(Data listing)
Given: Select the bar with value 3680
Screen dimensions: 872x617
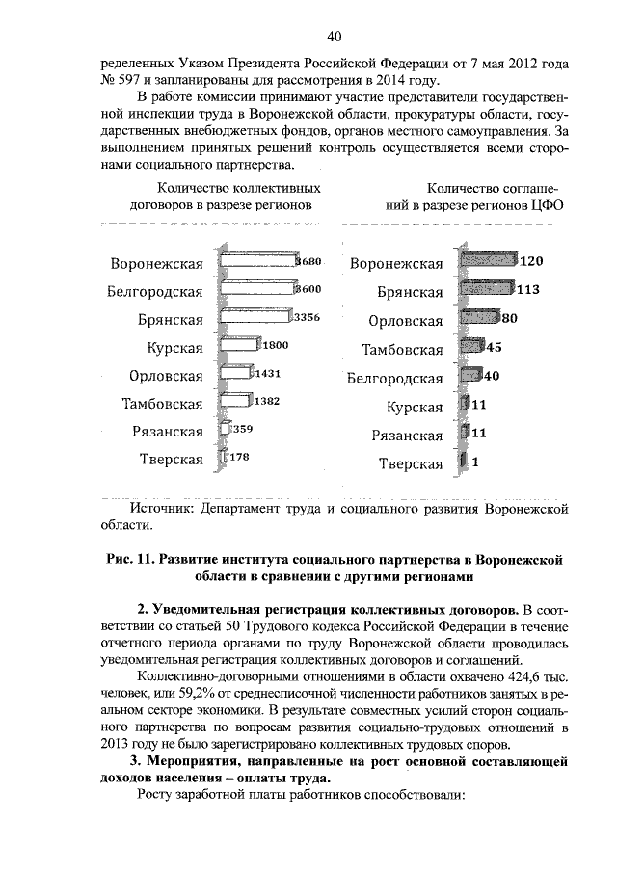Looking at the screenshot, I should click(x=258, y=262).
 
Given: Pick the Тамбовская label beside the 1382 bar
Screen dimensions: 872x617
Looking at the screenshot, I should click(x=162, y=403).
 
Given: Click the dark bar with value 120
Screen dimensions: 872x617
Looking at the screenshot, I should click(x=488, y=260).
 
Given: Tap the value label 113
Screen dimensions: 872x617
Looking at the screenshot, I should click(x=527, y=288).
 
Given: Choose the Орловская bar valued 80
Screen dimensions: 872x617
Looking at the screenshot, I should click(x=479, y=317).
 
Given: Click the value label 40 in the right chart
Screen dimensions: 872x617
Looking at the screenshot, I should click(x=490, y=375).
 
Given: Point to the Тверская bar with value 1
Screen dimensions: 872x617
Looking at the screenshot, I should click(x=464, y=462).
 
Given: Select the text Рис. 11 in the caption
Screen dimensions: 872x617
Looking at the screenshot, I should click(x=124, y=559).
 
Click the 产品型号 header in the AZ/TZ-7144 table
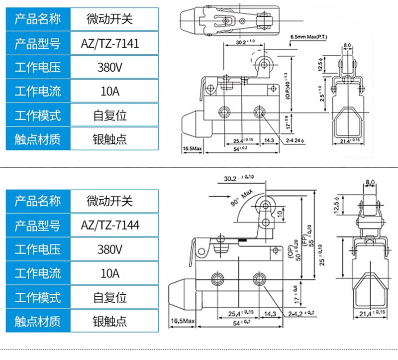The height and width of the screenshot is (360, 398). coord(38,226)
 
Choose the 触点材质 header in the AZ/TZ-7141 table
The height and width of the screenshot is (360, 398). coord(38,139)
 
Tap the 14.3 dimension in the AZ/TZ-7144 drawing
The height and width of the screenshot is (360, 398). coord(270,314)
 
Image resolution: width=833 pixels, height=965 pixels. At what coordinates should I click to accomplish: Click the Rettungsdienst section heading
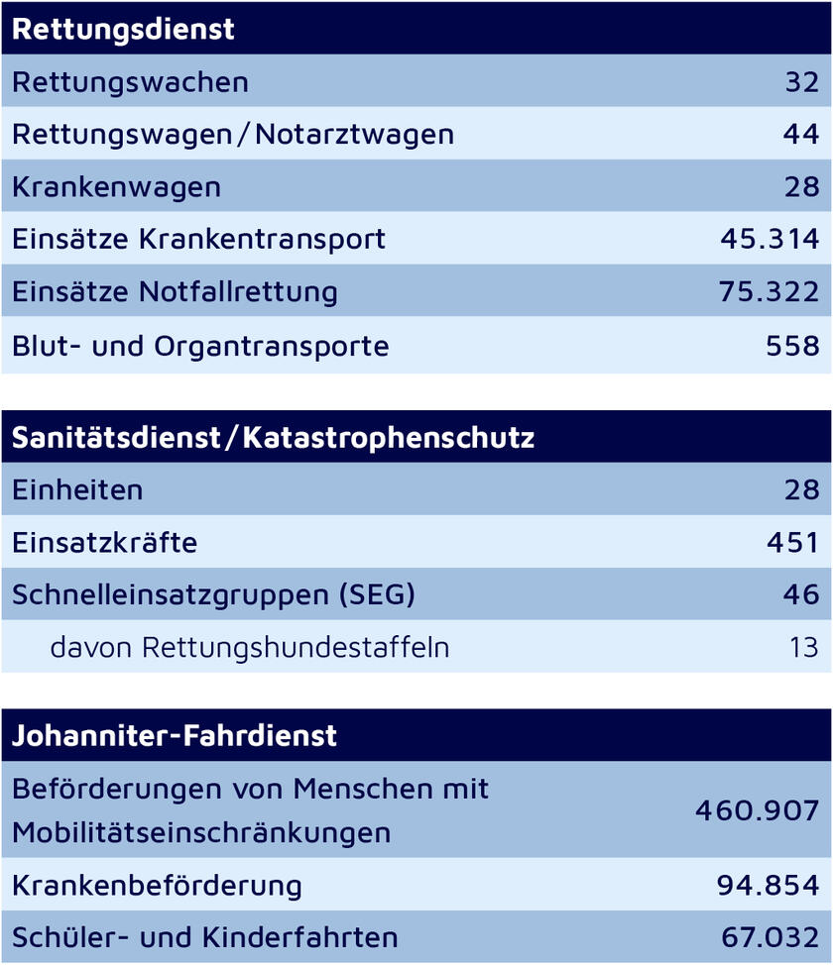pos(123,29)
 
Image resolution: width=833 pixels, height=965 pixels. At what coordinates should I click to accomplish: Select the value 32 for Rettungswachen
pos(801,81)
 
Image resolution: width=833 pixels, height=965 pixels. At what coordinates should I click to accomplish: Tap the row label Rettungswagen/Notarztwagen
pos(233,134)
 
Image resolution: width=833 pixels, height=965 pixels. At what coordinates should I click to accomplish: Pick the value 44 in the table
pos(801,134)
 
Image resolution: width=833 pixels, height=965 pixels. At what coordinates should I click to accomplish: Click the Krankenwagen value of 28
pos(801,186)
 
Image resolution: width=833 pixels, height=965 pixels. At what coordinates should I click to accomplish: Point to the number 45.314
pos(770,239)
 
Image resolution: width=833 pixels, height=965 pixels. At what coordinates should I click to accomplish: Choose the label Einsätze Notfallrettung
pos(175,292)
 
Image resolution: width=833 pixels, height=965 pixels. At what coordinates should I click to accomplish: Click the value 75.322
pos(770,292)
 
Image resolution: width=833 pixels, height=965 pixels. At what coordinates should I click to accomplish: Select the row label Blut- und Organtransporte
pos(200,346)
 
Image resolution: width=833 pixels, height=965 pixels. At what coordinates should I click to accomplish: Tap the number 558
pos(792,346)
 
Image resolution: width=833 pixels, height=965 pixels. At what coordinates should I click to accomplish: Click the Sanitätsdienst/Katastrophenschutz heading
pos(273,437)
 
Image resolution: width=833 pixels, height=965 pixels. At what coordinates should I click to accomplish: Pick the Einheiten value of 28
pos(801,489)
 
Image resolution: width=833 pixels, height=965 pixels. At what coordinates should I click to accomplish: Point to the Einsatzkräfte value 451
pos(792,543)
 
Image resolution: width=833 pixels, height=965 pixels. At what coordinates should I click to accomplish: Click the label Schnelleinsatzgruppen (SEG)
pos(213,594)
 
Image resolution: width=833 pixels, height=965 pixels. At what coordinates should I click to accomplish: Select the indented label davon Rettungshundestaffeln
pos(250,647)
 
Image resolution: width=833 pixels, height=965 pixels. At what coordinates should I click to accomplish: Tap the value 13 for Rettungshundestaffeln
pos(804,647)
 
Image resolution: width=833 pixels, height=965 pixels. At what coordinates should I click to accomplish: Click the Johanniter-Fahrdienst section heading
pos(175,736)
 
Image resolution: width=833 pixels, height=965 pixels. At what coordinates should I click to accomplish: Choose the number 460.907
pos(757,810)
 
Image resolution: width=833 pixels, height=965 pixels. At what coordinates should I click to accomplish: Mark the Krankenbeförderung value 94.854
pos(770,885)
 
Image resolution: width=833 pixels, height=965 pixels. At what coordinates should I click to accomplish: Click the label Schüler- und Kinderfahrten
pos(205,937)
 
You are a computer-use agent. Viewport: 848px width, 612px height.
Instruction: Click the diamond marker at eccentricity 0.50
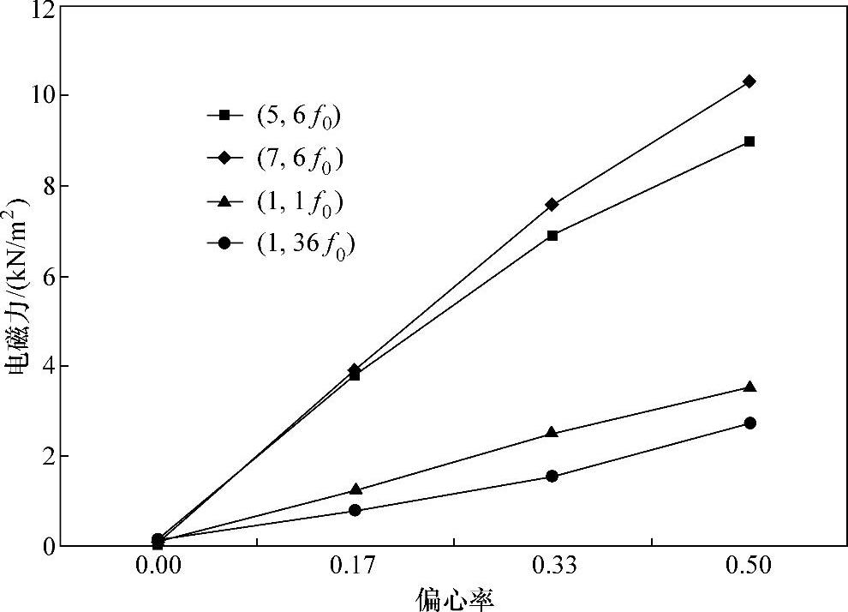tap(749, 81)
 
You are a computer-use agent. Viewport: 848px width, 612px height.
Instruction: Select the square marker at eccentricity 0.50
tap(749, 141)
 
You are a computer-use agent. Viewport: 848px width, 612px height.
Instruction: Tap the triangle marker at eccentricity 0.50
tap(749, 387)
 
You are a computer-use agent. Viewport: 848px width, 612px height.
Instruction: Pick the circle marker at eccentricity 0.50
tap(749, 423)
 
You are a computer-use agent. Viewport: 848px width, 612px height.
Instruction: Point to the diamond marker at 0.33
tap(552, 204)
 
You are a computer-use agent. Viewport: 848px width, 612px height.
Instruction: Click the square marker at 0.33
tap(552, 235)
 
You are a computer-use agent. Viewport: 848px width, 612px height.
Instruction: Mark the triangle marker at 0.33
tap(552, 432)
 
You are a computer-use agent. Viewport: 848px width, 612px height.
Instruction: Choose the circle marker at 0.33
tap(552, 476)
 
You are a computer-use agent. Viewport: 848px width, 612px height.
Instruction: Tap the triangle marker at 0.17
tap(355, 489)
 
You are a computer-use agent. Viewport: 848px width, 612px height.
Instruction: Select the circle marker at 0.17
tap(355, 510)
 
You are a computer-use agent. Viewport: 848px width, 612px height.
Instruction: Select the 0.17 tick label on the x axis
tap(355, 567)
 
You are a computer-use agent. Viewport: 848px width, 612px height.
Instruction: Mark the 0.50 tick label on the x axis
tap(749, 567)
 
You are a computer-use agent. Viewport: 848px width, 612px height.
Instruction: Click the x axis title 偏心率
tap(454, 597)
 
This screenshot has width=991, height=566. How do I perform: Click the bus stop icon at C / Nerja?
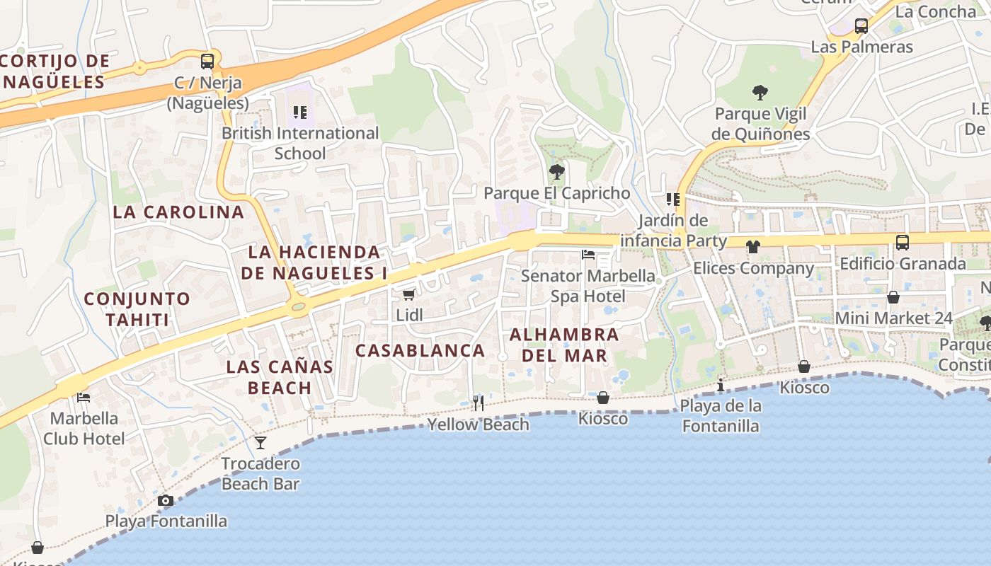(207, 62)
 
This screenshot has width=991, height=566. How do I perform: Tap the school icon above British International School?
(299, 112)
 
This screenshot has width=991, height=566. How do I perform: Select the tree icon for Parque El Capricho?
(557, 171)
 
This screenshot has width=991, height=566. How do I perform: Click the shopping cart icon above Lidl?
(408, 294)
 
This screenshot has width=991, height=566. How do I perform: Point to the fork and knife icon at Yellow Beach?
(479, 403)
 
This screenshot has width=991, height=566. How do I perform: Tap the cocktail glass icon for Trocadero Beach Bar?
(260, 443)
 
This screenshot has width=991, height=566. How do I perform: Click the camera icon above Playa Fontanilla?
(166, 501)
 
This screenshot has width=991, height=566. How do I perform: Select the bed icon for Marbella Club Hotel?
(84, 398)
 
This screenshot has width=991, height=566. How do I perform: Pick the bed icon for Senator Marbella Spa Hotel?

> **Exercise objective**
Count the lines in the data above that contain the string "Beach", treating uppercase and lowercase as different, and give only the number.

> **Answer to this exercise**
2